Work task ->
Exact copy, pictures excluded: print the lines from the one with "Instruction: Expand the" through the final line of the records.

(Collected data entries)
=-=-=-=-=
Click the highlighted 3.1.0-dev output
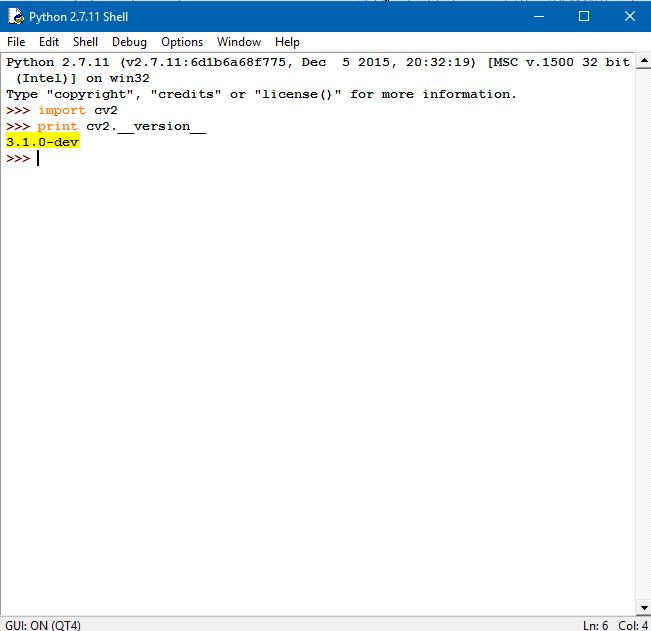Screen dimensions: 651x631 pos(42,142)
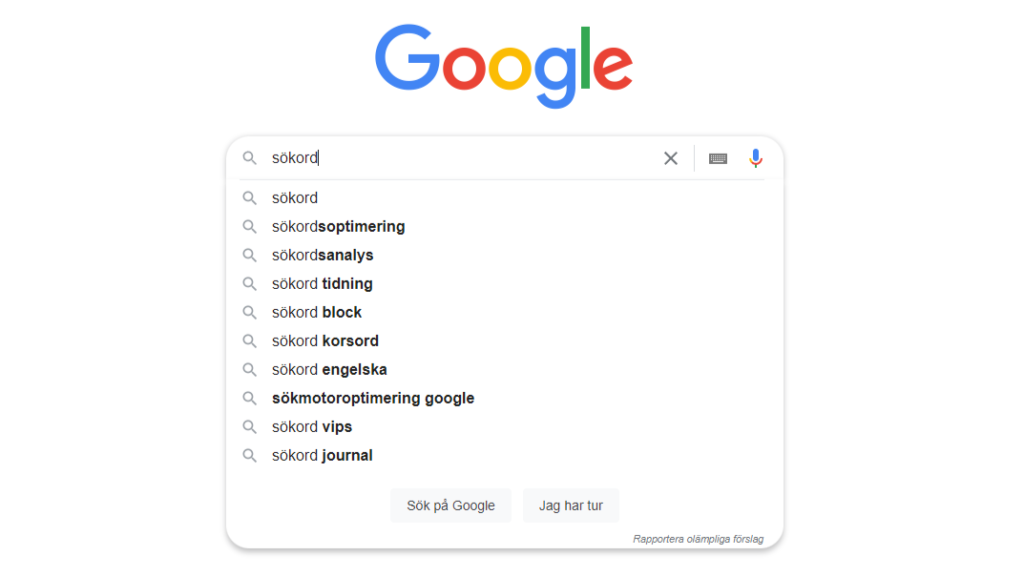Click the Google logo
The height and width of the screenshot is (577, 1024).
click(504, 66)
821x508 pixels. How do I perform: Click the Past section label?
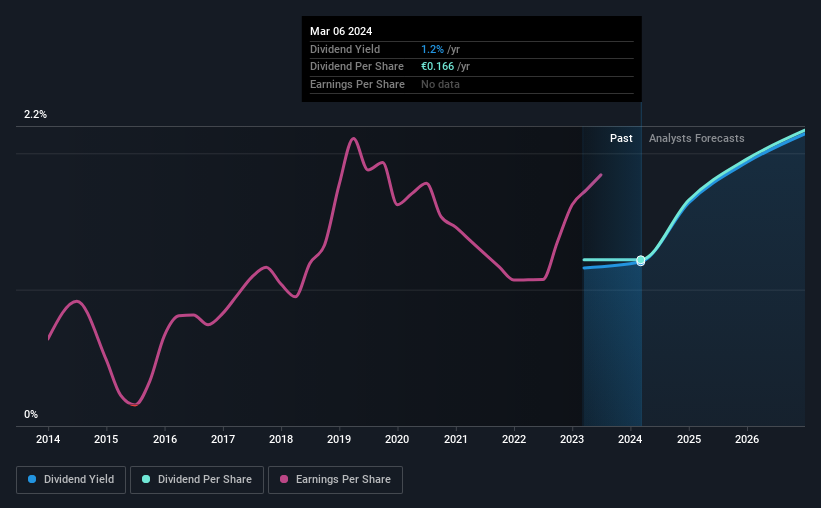(621, 138)
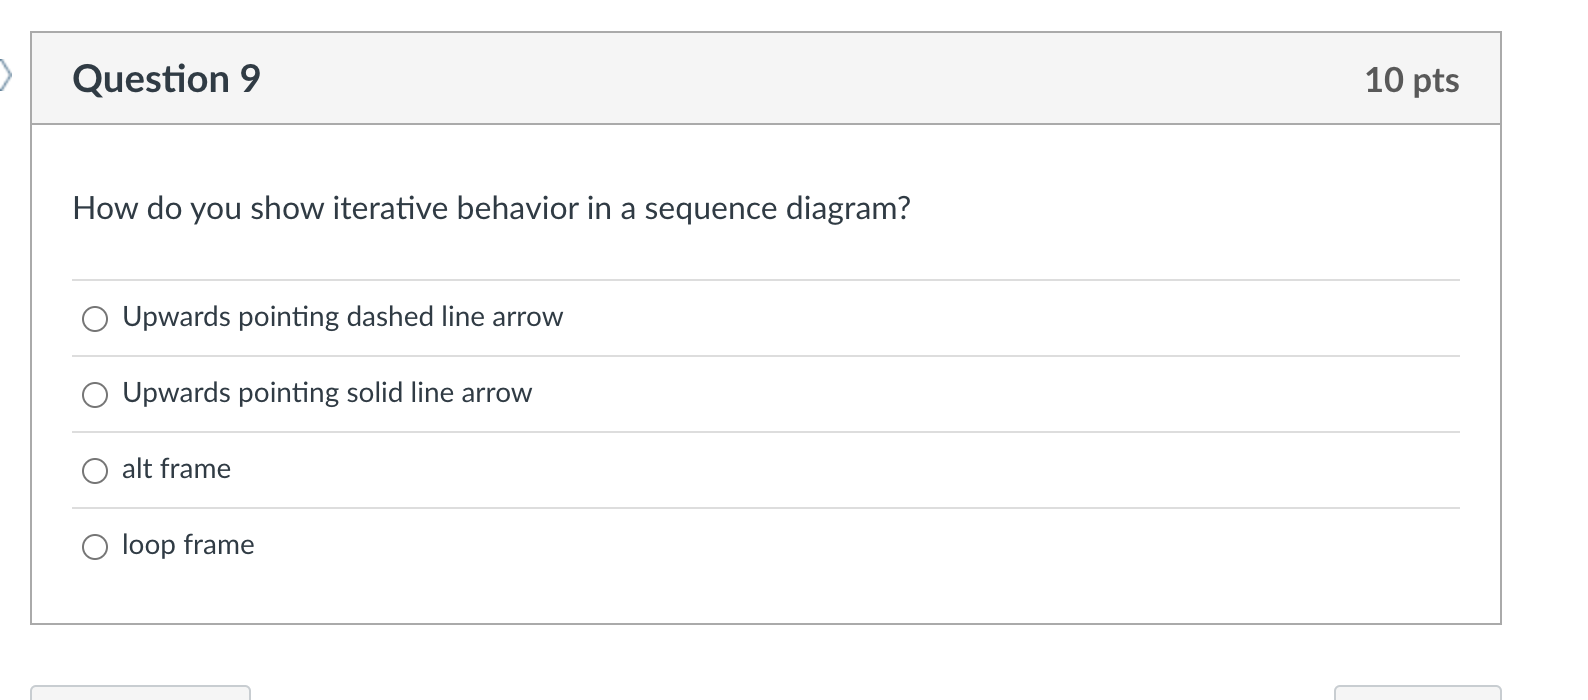Choose "Upwards pointing dashed line arrow"

point(95,318)
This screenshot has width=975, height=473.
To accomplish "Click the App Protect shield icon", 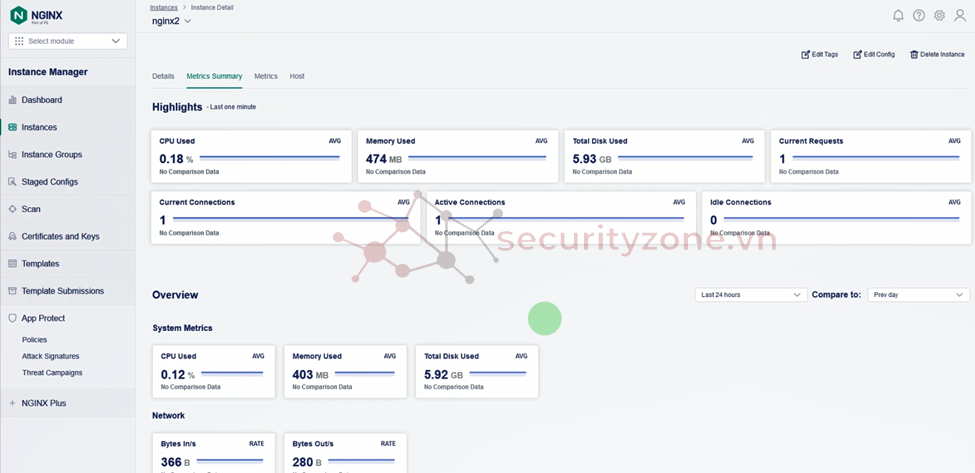I will coord(13,318).
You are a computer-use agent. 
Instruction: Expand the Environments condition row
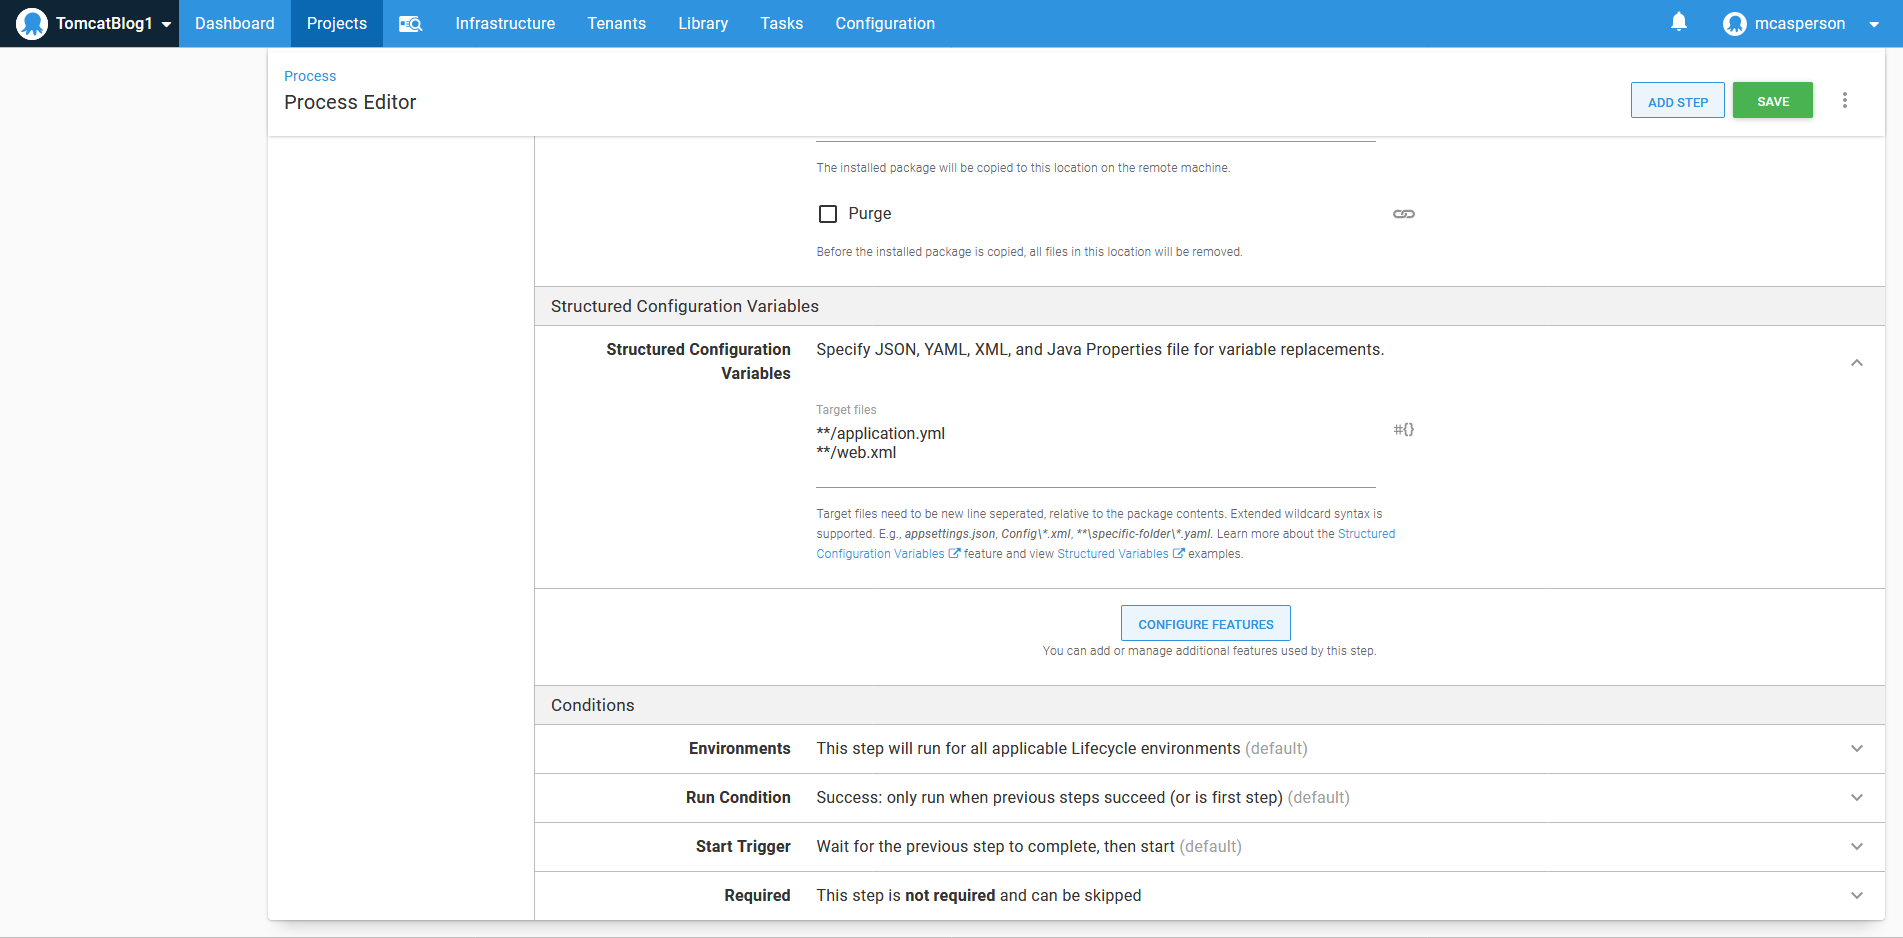click(1856, 749)
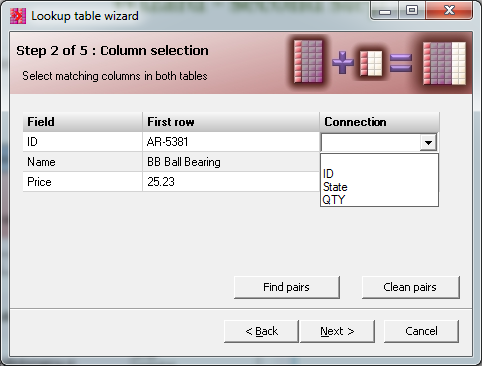Minimize the wizard window
482x366 pixels.
click(x=385, y=11)
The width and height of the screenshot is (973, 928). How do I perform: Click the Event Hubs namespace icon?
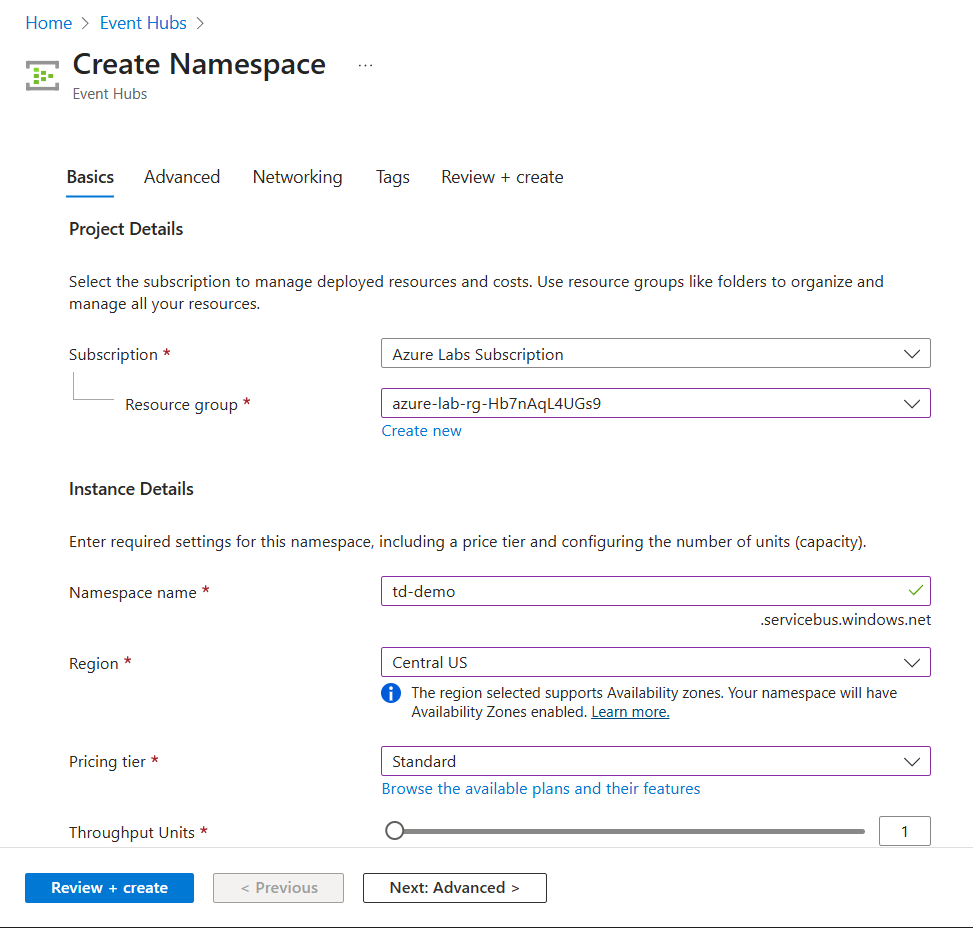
=-=-=-=-=
Exercise solution ->
Instruction: Expand the Environments condition row
click(1856, 749)
Minimize the wizard window
482x366 pixels.
click(x=385, y=11)
The width and height of the screenshot is (973, 928). How do I perform: Click the Event Hubs namespace icon?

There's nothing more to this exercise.